Exercise task. Locate every line in the records that contains the word "Culture", and copy each one out in full. Case counts.

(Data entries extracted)

----

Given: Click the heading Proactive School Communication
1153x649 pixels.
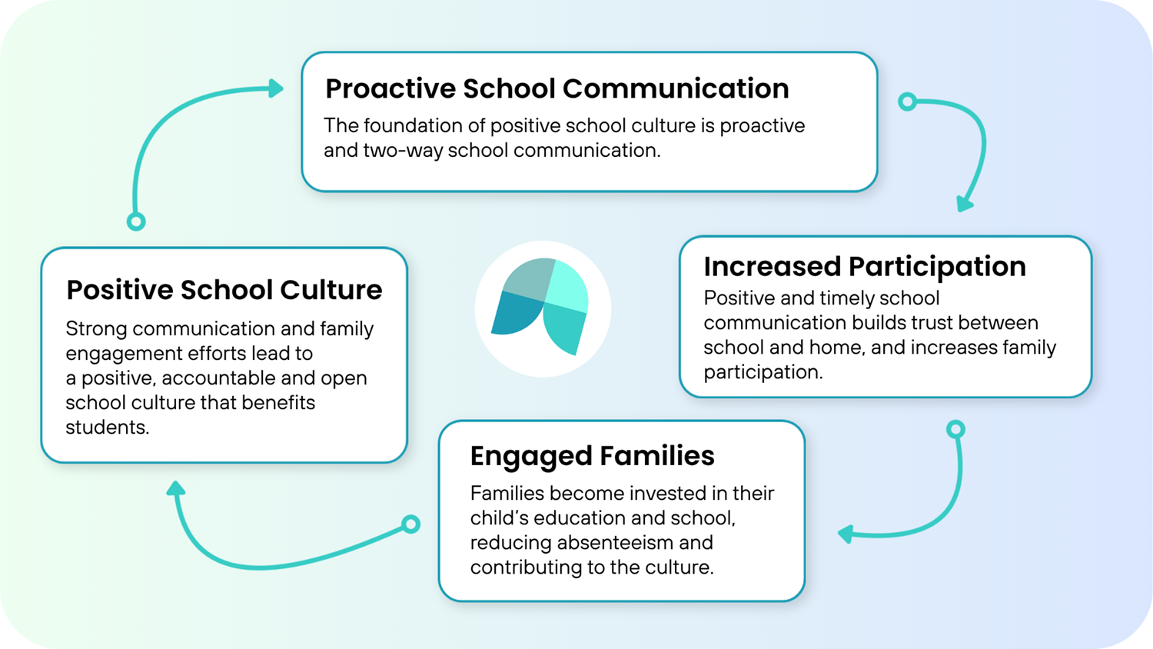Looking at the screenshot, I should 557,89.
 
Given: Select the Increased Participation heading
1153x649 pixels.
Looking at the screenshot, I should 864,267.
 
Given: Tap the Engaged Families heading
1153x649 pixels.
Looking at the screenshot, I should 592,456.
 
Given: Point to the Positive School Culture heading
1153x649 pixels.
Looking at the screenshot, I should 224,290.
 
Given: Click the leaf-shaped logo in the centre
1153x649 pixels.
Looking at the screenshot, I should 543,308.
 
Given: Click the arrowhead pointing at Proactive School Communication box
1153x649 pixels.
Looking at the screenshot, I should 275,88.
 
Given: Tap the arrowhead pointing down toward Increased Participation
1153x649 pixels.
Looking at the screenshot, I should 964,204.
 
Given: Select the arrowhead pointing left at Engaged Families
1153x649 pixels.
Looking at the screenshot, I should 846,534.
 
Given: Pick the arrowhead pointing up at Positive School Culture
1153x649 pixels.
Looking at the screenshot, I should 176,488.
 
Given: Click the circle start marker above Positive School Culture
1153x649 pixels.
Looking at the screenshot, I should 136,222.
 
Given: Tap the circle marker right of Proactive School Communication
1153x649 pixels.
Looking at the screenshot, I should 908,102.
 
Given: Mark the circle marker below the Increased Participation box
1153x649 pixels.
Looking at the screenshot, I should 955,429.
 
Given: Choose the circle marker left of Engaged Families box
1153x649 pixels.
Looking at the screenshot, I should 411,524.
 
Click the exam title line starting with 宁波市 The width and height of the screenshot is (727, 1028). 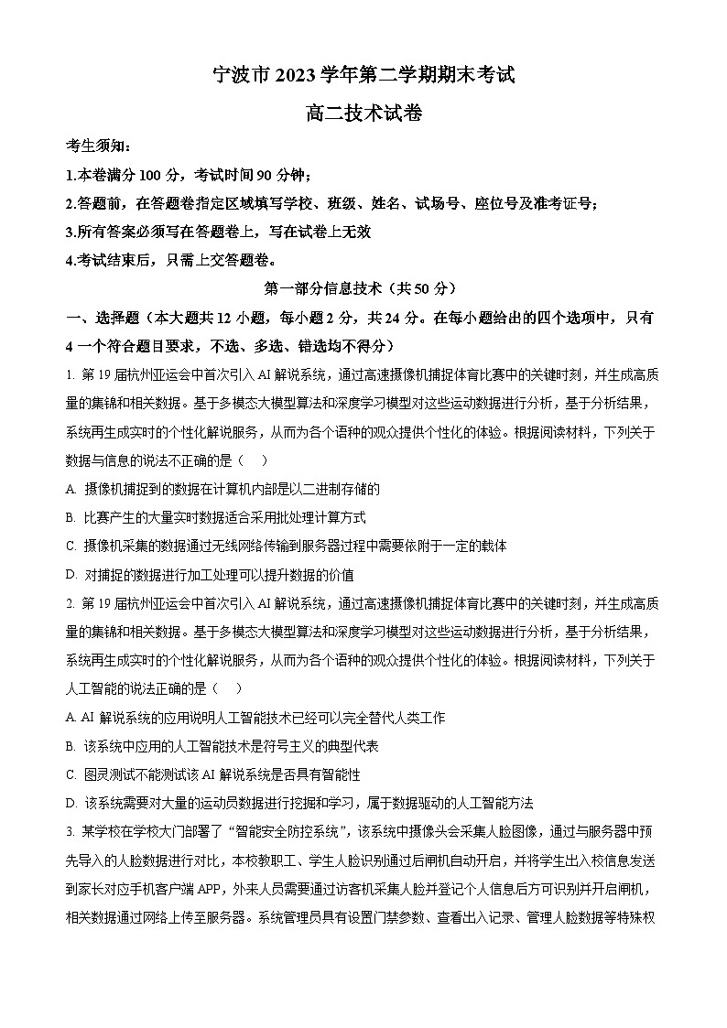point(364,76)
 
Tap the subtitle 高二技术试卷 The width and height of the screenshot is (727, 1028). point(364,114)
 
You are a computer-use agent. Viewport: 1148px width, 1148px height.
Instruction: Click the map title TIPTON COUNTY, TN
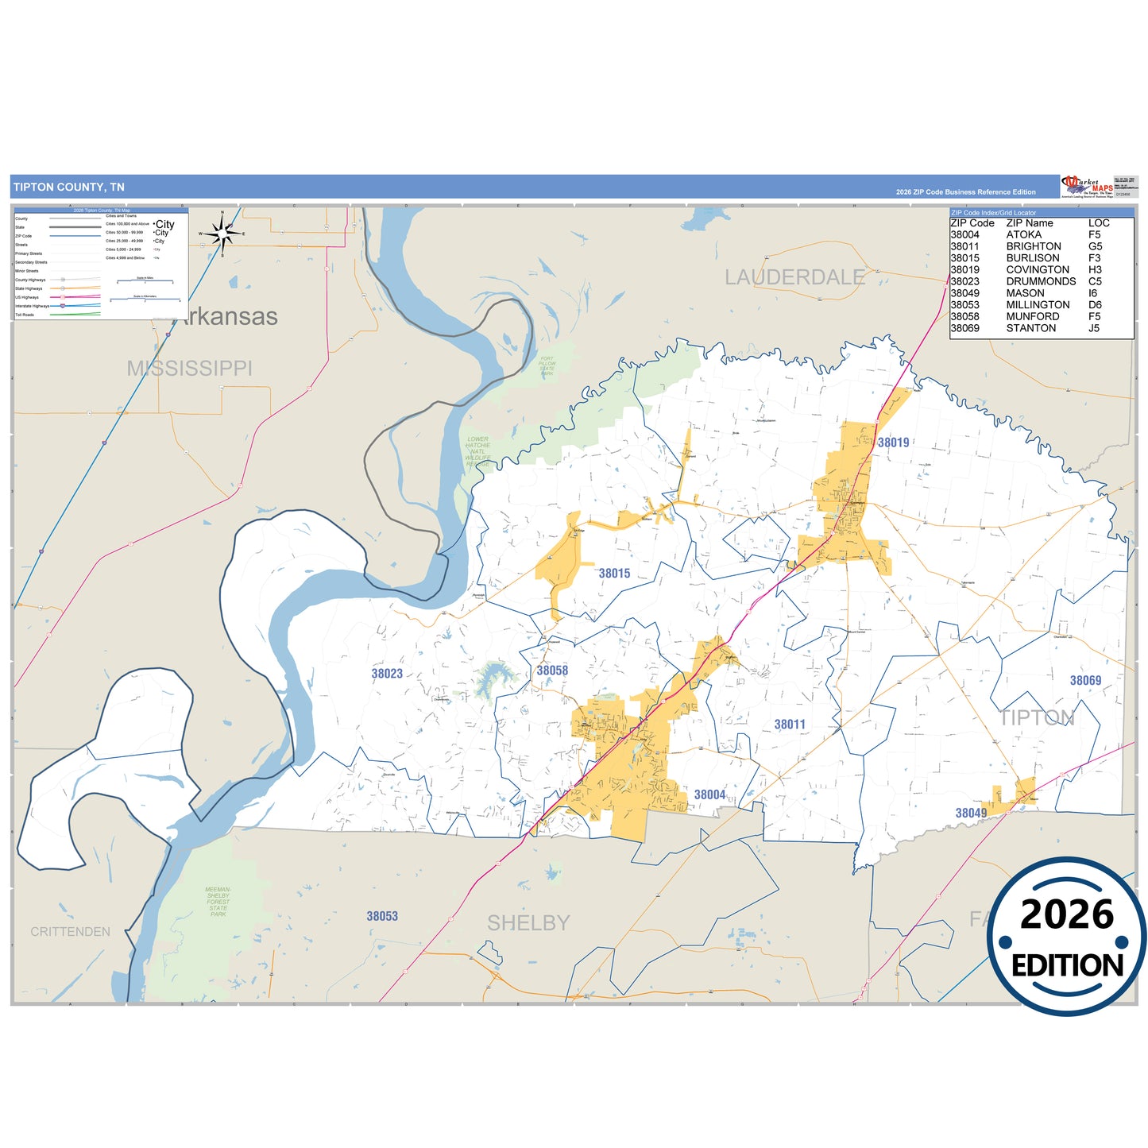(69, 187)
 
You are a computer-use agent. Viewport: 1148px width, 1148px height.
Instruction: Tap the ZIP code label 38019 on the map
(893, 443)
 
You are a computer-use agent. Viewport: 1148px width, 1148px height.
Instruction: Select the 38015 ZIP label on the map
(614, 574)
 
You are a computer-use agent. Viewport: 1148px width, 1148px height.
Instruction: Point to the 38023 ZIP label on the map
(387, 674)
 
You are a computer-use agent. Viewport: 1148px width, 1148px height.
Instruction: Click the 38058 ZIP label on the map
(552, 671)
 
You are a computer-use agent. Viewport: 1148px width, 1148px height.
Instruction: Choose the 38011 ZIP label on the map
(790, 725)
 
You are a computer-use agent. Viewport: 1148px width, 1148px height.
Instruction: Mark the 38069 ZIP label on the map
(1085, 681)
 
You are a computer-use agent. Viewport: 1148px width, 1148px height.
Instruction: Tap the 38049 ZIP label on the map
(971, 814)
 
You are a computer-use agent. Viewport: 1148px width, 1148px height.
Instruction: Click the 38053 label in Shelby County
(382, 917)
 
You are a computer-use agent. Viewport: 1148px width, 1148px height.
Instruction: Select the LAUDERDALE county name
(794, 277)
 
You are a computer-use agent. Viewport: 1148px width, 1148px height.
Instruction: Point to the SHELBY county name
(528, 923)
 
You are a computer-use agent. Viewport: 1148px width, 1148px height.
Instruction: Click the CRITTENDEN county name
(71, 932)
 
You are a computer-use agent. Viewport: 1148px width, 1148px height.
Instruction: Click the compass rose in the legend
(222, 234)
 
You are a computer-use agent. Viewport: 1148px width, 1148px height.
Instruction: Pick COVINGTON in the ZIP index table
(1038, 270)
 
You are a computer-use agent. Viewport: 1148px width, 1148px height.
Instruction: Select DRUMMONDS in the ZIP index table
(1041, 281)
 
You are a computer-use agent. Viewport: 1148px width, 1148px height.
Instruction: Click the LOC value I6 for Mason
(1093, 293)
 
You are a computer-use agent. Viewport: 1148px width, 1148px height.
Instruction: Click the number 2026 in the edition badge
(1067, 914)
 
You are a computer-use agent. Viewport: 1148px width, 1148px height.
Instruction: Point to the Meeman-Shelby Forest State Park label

----

Written reply.
Given: Point to the Positive School Culture heading
Given: Pick the arrowhead pointing up at Positive School Culture
Given: Click the circle start marker above Positive School Culture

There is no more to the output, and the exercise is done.